§ **ABOUT THIS EXERCISE**
I would like the line with "You are a GUI" and every line after it, down to the end of the entries below, output exactly and without pictures.

──────── DATASET RECORDS ────────

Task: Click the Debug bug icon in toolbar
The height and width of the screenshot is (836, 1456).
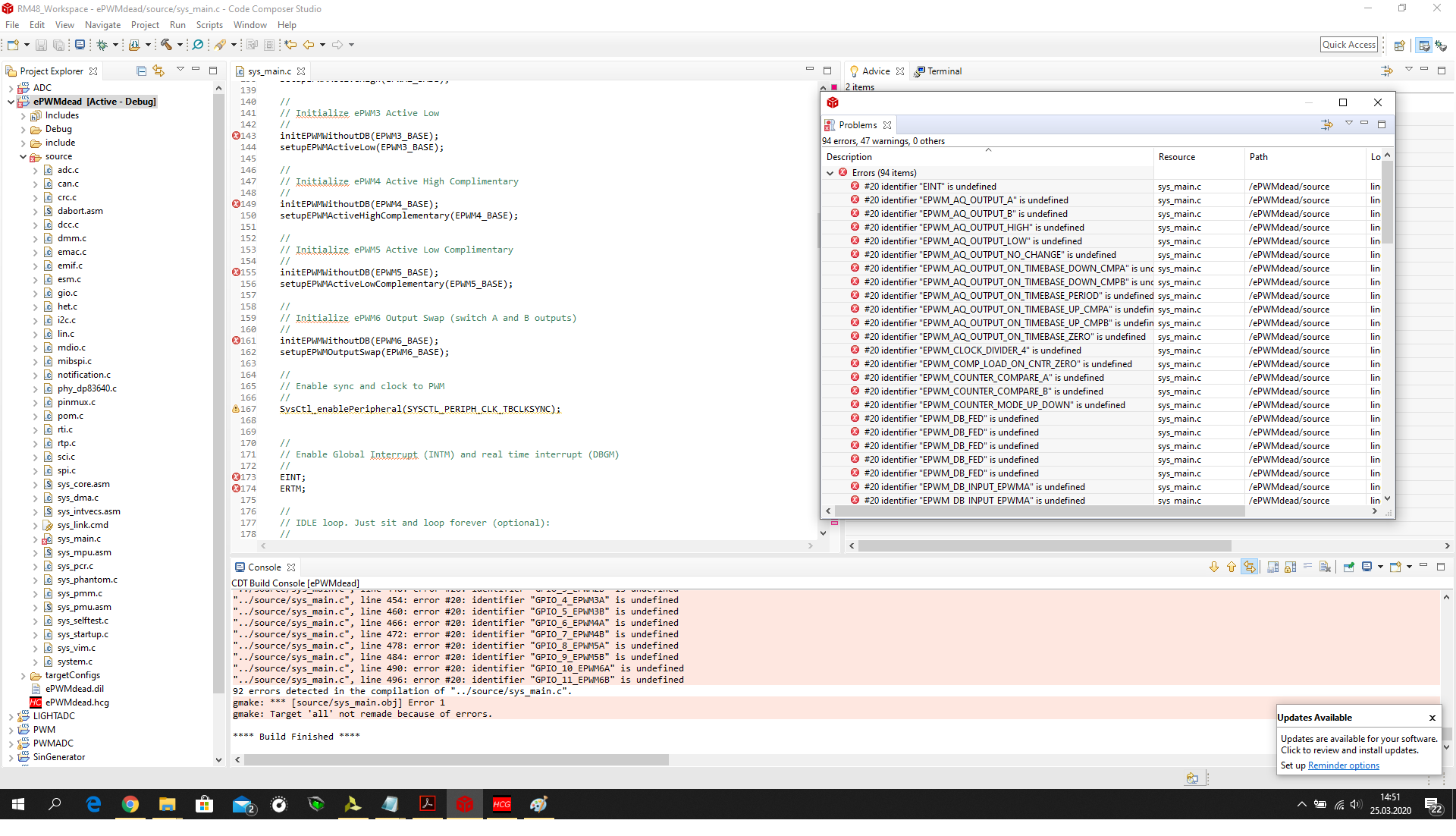Action: [x=102, y=45]
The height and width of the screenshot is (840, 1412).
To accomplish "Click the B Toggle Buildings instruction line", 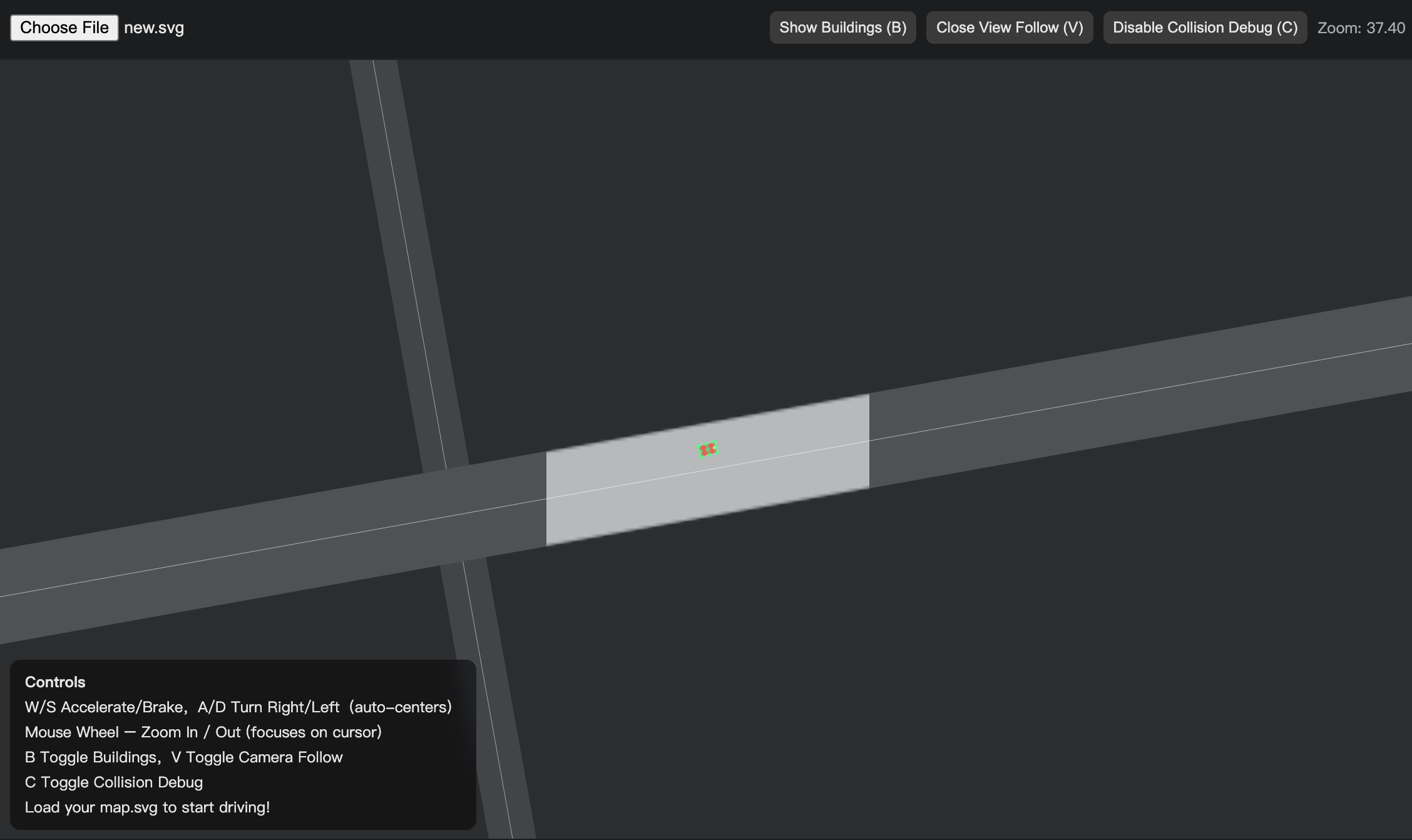I will pos(183,757).
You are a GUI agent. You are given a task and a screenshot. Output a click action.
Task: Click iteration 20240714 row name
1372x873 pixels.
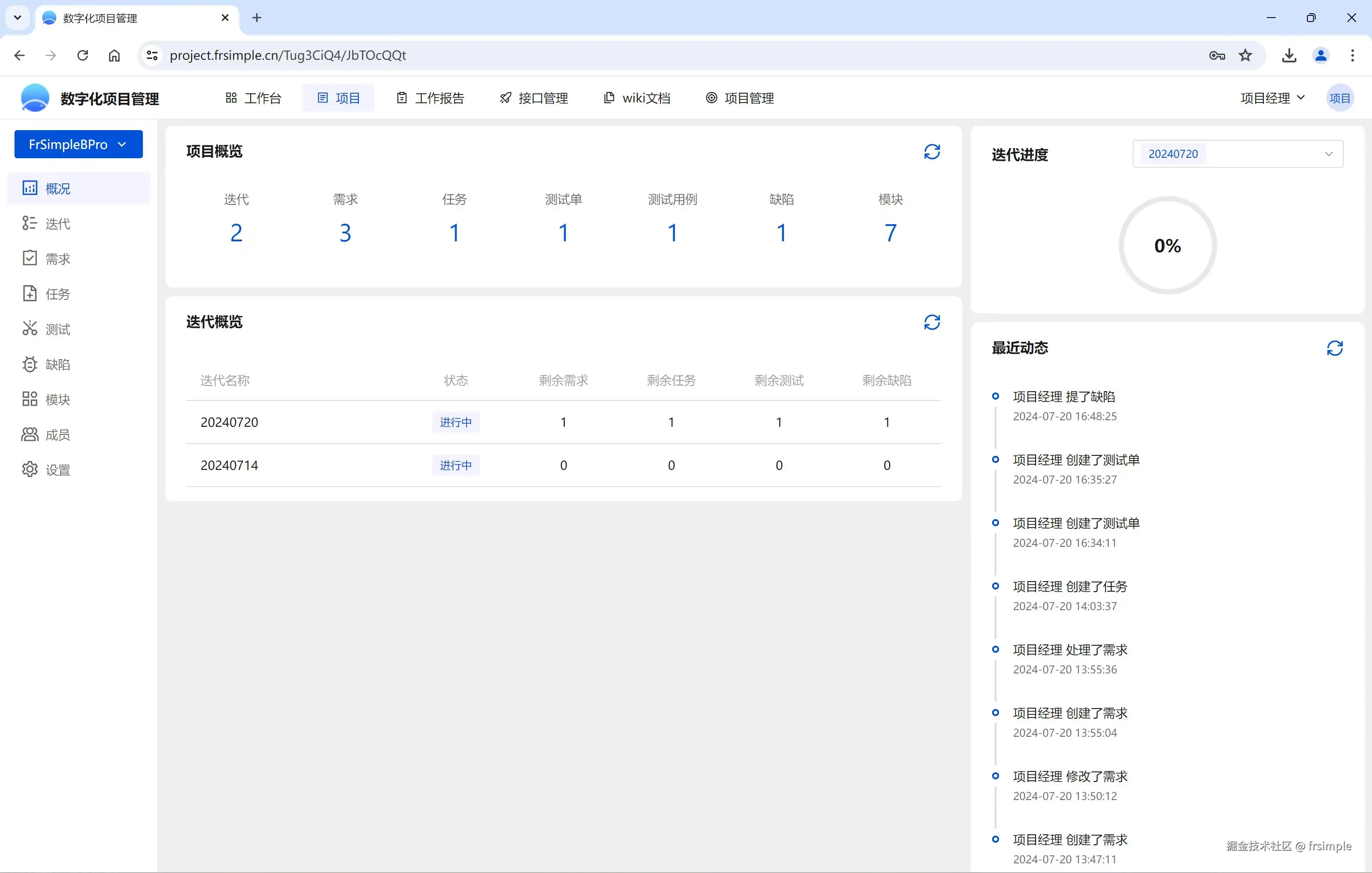pos(229,465)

────────

§ **YOUR RESPONSE**
You are a GUI agent. You are given a task and a screenshot. Output a click action.
Task: Click iteration 20240714 row name
1372x873 pixels.
pos(229,465)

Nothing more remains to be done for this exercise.